According to the abstract, “Programming a robot to perform a manipulation task requires a great deal of robotics knowledge and programming skills. Even for an expert, it would take a significant amount of time to carefully craft an algorithm and a controller for a robot to perform a particular task in a specified situation. Giving robots the capability to learn from human demonstrations would remove the need for programming and its cost. However, current approaches can only replicate the human's motion or strategies of the learned task in its demonstrated situations but cannot transfer them to unseen conditions. Since it is unrealistic to teach robots all tasks in every possible situation, robots need to be able to generalize the manipulation skills learned in one situation to unseen situations. The goal of the project is to develop a manipulation skill generalization approach that takes into consideration both the variations in the demonstrations and uncertainties in the unseen situation. By balancing them, the robot can adapt the learned manipulation skills to new situations. The project advances the effort of giving robots the capability to learn and continue their learning in practice. With that capability, robots will be able to perform daily living tasks and provide needed help to people with disabilities and seniors without the cost of programming. The project will also produce new teaching materials for robotics courses and train both graduate and undergraduate students.

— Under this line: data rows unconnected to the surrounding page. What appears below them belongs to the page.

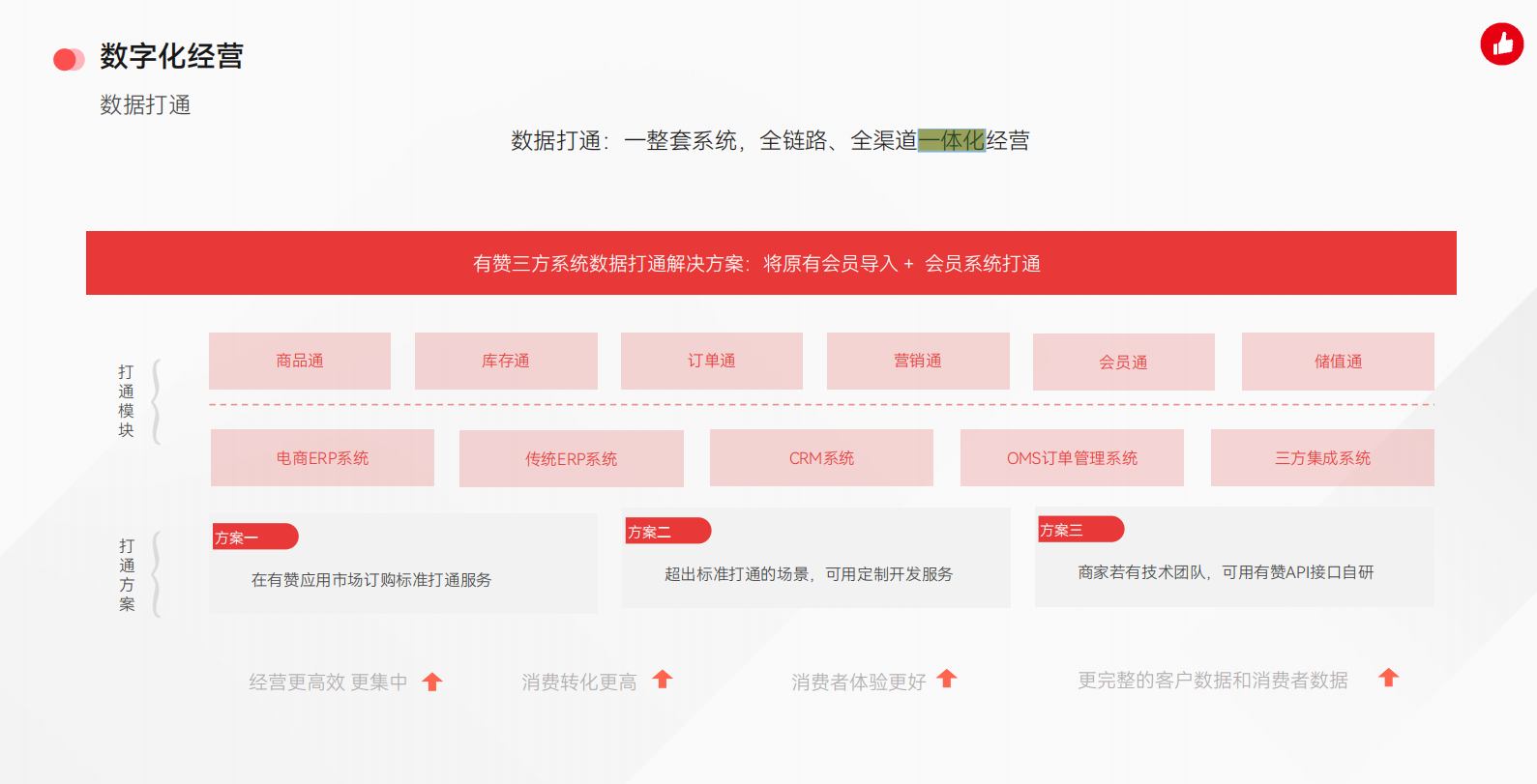
Task: Select the 方案一 red label tag
Action: 255,537
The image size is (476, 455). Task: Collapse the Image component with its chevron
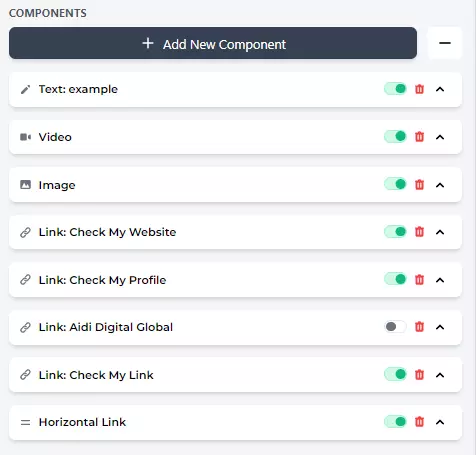coord(440,185)
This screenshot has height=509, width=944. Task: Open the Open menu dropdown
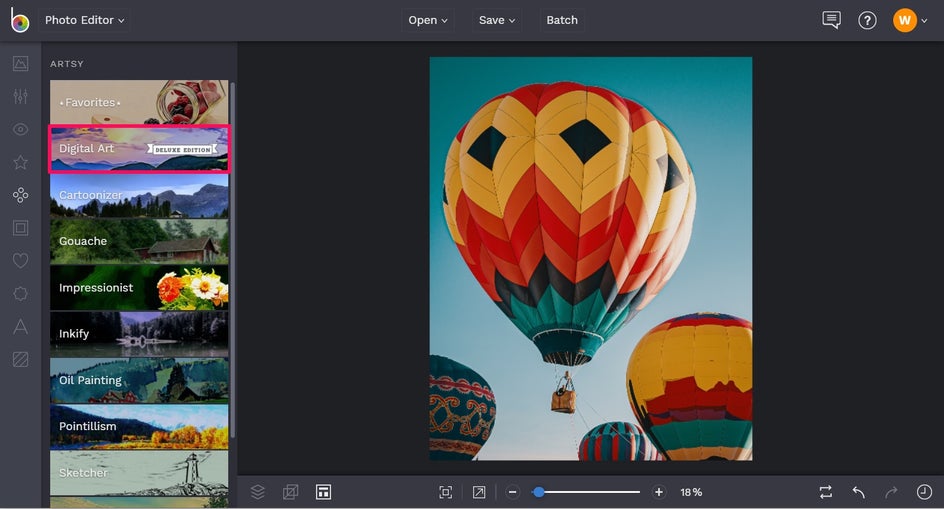pyautogui.click(x=428, y=20)
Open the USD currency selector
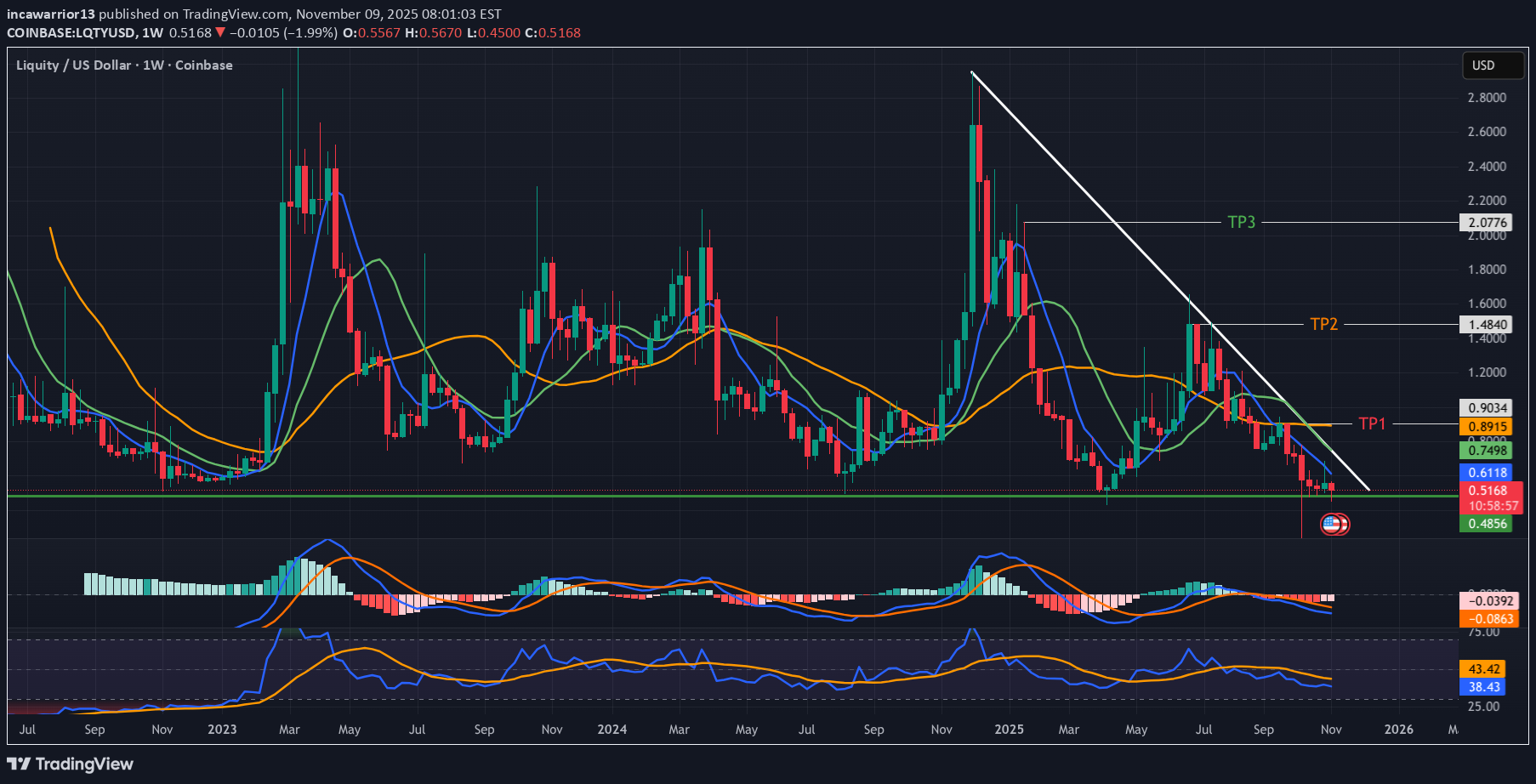Image resolution: width=1536 pixels, height=784 pixels. tap(1483, 65)
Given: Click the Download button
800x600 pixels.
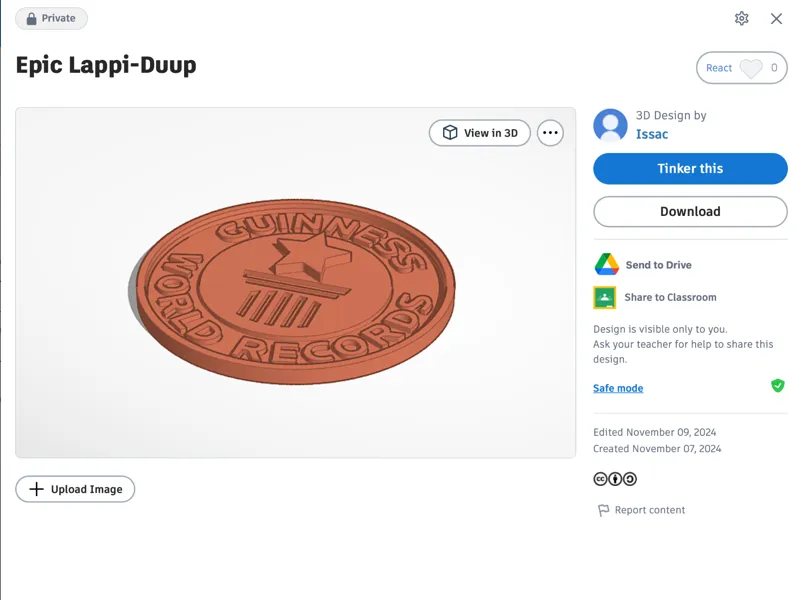Looking at the screenshot, I should point(690,212).
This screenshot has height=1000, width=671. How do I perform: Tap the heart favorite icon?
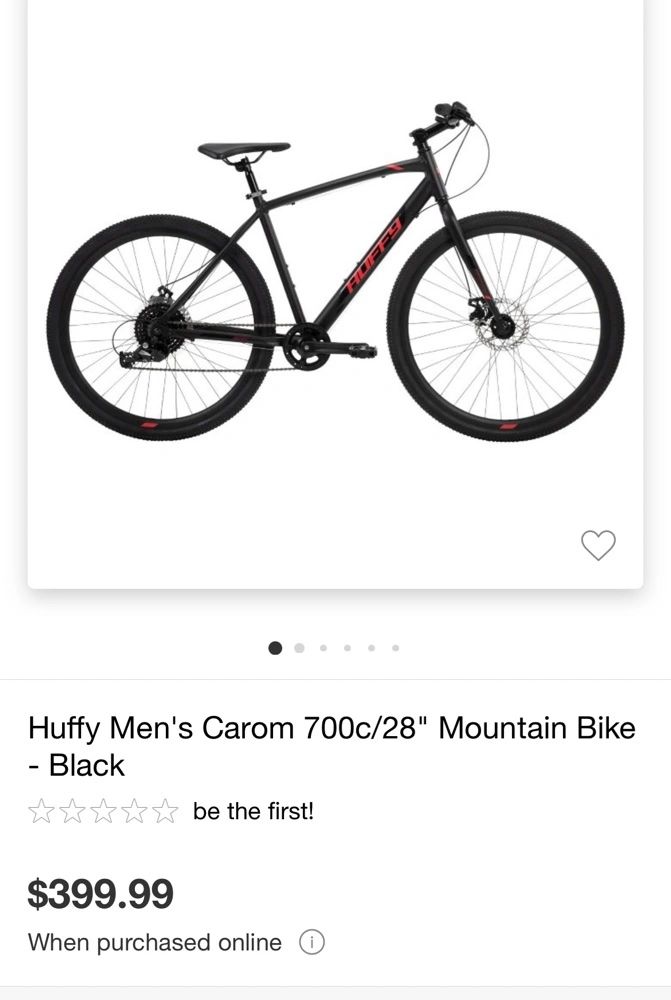pyautogui.click(x=598, y=545)
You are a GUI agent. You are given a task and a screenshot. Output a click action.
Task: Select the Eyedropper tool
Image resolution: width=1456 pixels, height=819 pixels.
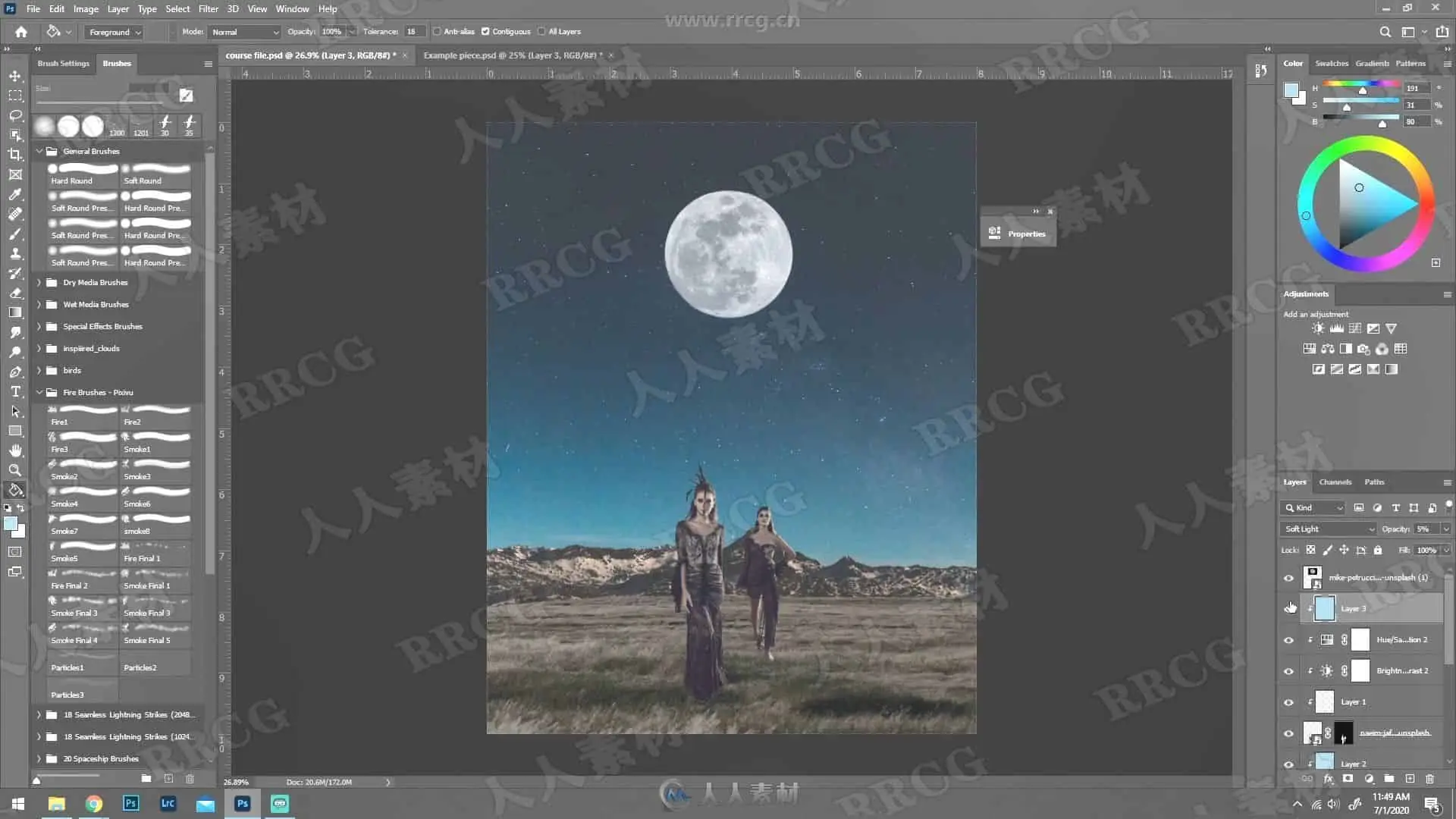pos(15,194)
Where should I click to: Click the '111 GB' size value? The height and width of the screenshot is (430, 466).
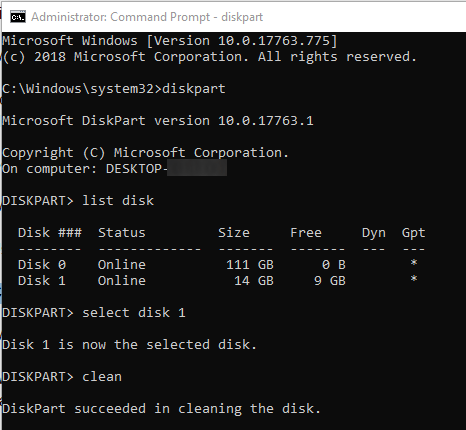click(x=250, y=265)
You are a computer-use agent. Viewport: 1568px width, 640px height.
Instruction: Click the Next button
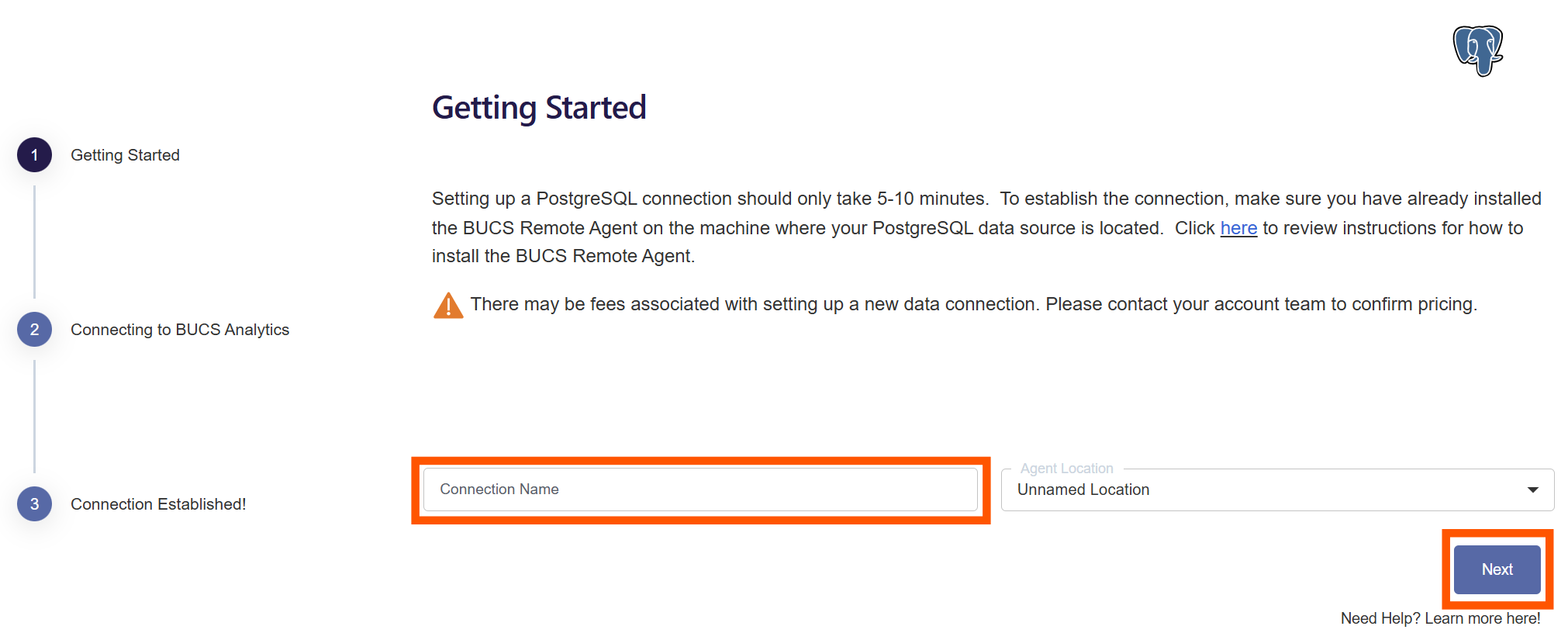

The main idea of the project is that the robot should learn from the demonstration data in the form of a broader probability representation rather than an optimized but narrowed fitting, so that it is easy to incorporate the probability-based learning from demonstration with the predictions in unseen situations. The project has four objects: learning motion distribution inference model from demonstrations; learning the distributions of two manipulation estimated outcomes and desired outcomes; generating an optimal action by incorporating both motion distributions and outcome distributions; and evaluating the approach on real physical system for daily manipulation tasks. The project not only gives robots a capability to learn and generalize their skills in practice, but also produces new tools for research and applications involving making a decision based on experiences and predictable outcomes.” This project’s duration is from September 1, 2019 to August 31, 2022.